**Extracted text:**
----
Goyolene Fibres (India) Private Ltd. v. M. P. State Electricity Board
2011-04-18
RAJENDRA MENON
body2011
DigiLaw.ai
ORDER Hon'ble Mr. Rajendra Menon, J. 1. This application under Section 11 (6) of the Arbitration and Conciliation Act, 1996 has been filed by the applicant seeking reference of the dispute between the parties for adjudication by constitution of an Arbitral Tribunal. 2. Petitioner is a Private Limited Company having its plant in Daman and Registered Office in Mumbai. Petitioner's establishment carries out manufacturing activities of all types of cables which are generally used for the purpose of power transmission. The respondent M.P. State Electricity Board invited offers for supply of copper control cables of length 675 kms and Aluminum power cable of 15 km length. The petitioner's company submitted its bid and after the petitioner's bid was accepted an agreement was entered into between the parties. The agreement in question is filed as Annexure P-l. According to the petitioner as there is certain dispute in the matter of execution of the work as contemplated in the agreement and as the claim made by the petitioner for constitution of an Arbitral Tribunal for adjudication of the dispute is rejected, this application has been filed for referring the dispute for arbitration. Inter alia contending that Clause 10 of the agreement (Annexure P-1) and Clause GCC 10.2 of the Special Conditions of Contract contemplates and arbitration agreement for resolution of the dispute, this application has been filed. 3. Respondents have filed a preliminary objection and it is their case that there is no arbitration agreement existing between the parties as contemplated under Section 7 of the Arbitration and Conciliation Act, 1996, and therefore, the application is not maintainable. 4. Shri S.K. Rao, learned Senior Counsel appearing for the petitioner inviting my attention to Clause 10 of the agreement (Annexure P-1) points out that this clause contemplates : "if the parties fail to resolve the dispute between them by mutual consultation within 28 days then the dispute has to be resolved for resolution as per formal mechanisms prescribed in SCC (Special Condition of Contract)". Thereafter inviting my attention to the Special Conditions of Contract, i.e., Clause GCC 10.2 Shri Rao argues that the mechanism provided in this clause is an arbitration agreement, and therefore, the application is maintainable. 5.
----
**Supplied material:**
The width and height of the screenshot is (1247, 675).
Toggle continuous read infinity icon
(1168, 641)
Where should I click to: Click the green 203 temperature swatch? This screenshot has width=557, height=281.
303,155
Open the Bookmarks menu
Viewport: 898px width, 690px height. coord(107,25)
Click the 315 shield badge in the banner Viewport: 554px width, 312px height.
----
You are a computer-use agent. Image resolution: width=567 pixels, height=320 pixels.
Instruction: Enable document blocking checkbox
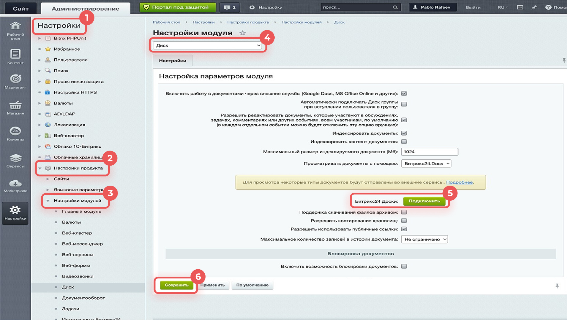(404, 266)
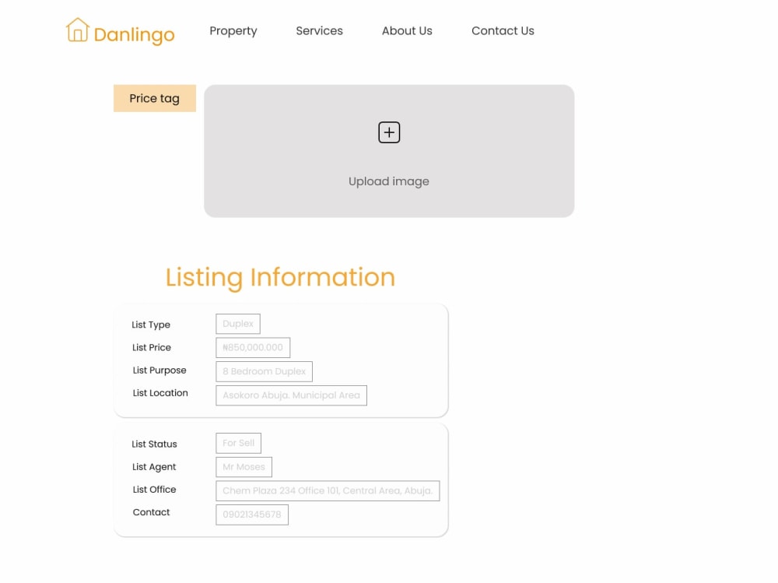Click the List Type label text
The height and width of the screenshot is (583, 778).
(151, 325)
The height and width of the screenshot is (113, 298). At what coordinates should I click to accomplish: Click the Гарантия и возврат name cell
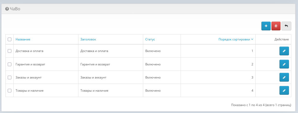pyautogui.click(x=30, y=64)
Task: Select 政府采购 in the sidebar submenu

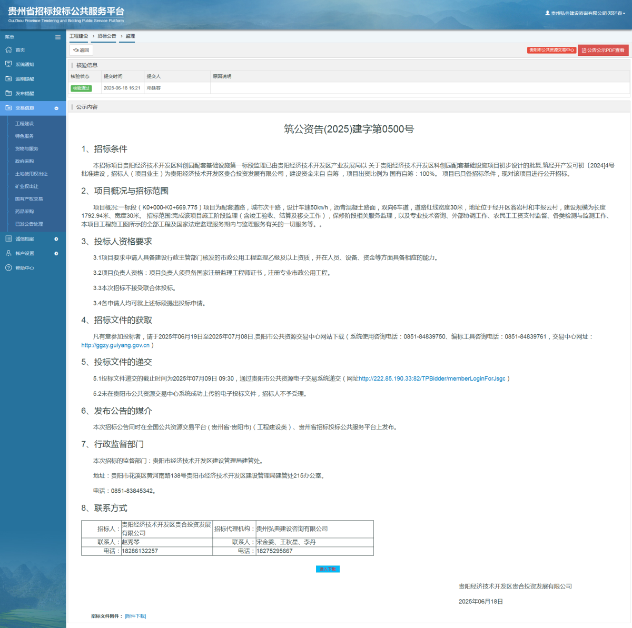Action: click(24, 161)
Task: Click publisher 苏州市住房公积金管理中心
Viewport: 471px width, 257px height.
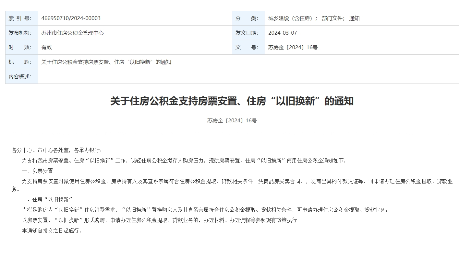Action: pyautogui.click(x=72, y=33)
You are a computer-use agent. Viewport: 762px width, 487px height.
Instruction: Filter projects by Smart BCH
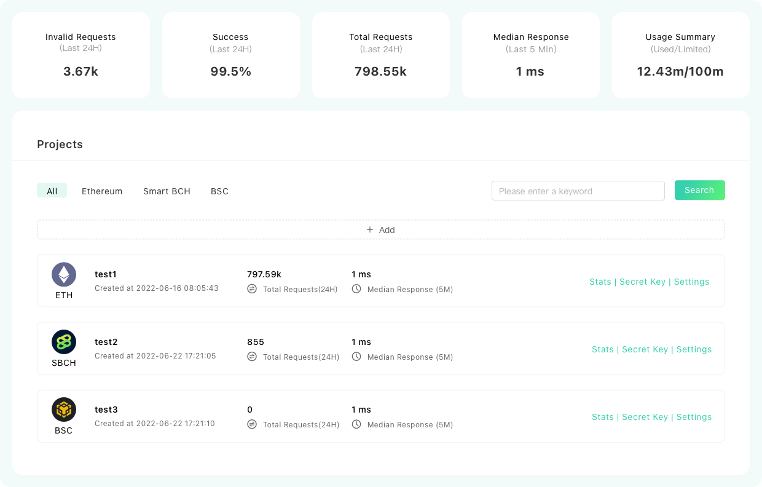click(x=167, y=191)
----
**Set problem:**
Answer these questions using the court order.
1. Where does the petitioner have its plant?
2. What length of copper control cables did the respondent seek offers for?
3. Within how many days does Clause 10 of the agreement expect the parties to resolve a dispute by mutual consultation?
The entries are not needed here and can be set aside.

**Final result:**
1. Daman.
2. 675 kms.
3. 28 days.